I am reminded again and again of something on my daily walk through life. The darkness and disconnect is all a symptom of my action. On days that I feel lonely and apart from the world its usually not because I am not surrounded by people.
It is like I am in a dark room holding a lamp in one hand and the plug in the other hand. The room is pitch black but I remember where the outlet is. I know it is on the wall near where I am standing.
I also know that apart from one another the plug and the outlet have no significance and that they will not come together on their own.
So, my only job when trying to get back to the light is to connect the source of light with the outlet. I must be willing to take action and plugin.

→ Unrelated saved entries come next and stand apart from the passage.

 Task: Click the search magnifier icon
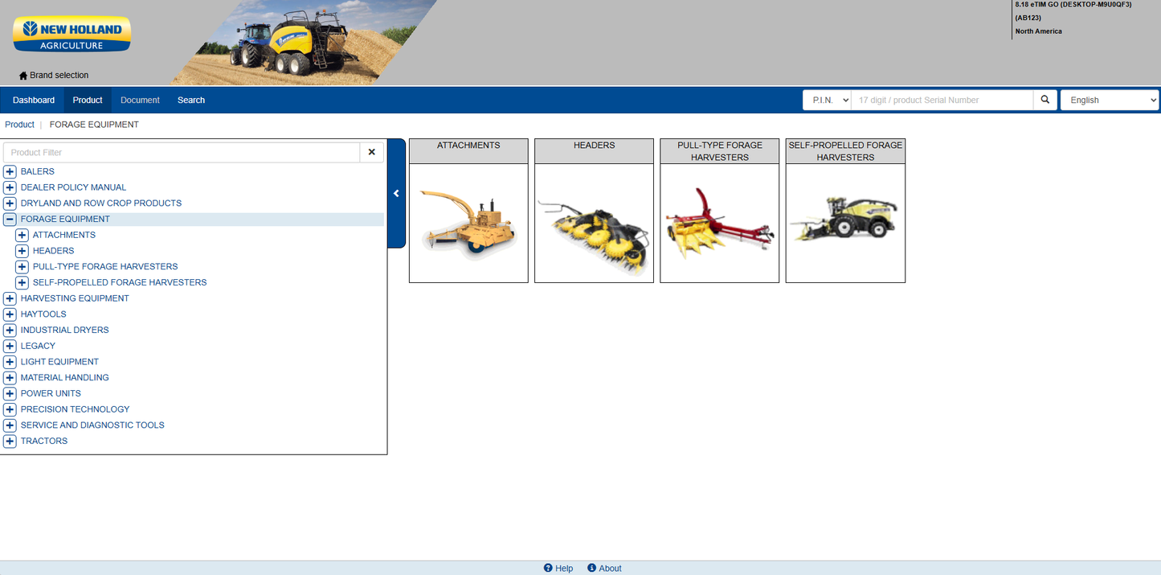1045,100
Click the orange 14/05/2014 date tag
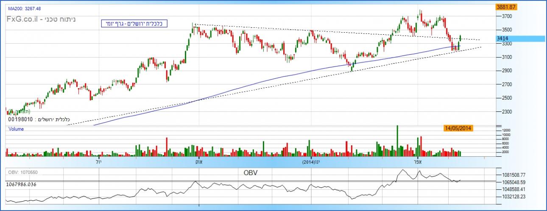 458,128
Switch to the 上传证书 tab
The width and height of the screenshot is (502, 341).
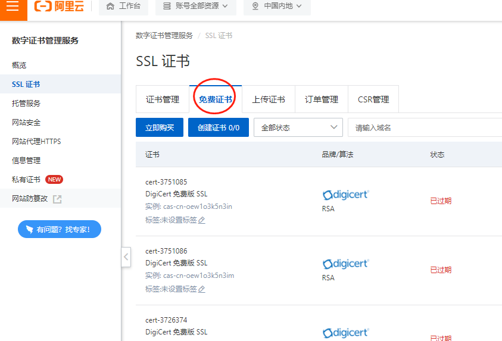269,99
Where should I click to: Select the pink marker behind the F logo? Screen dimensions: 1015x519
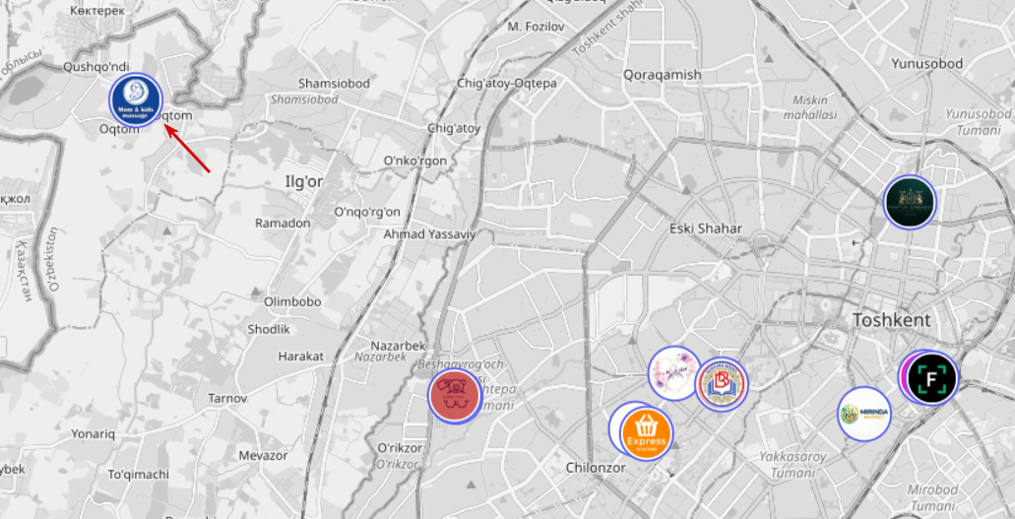tap(903, 376)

It is like this with life. I can sit in the dark recesses of my mind feeling sad thinking that there is no light and beginning to believe that there never was light.
Or, I can take the simple action of searching for the source of power and plugging into it.
It is my choice whether or not I take the action, but it is also a choice to not believe the darkness is the only thing that exists.
I have to remember where I am standing and the light that is inside of me, in this case the lamp that I hold, and move towards the source of power.
I simply mean that when we are stuck in a dark place remember the light that you hold, then move your butt and plug it into the source of power. Connecting to other people and a higher power is it.
When you are disconnected remember that the light socket will not accidentally find the plug. Get up and go find it. Get plugged in and live in the beauty of the light.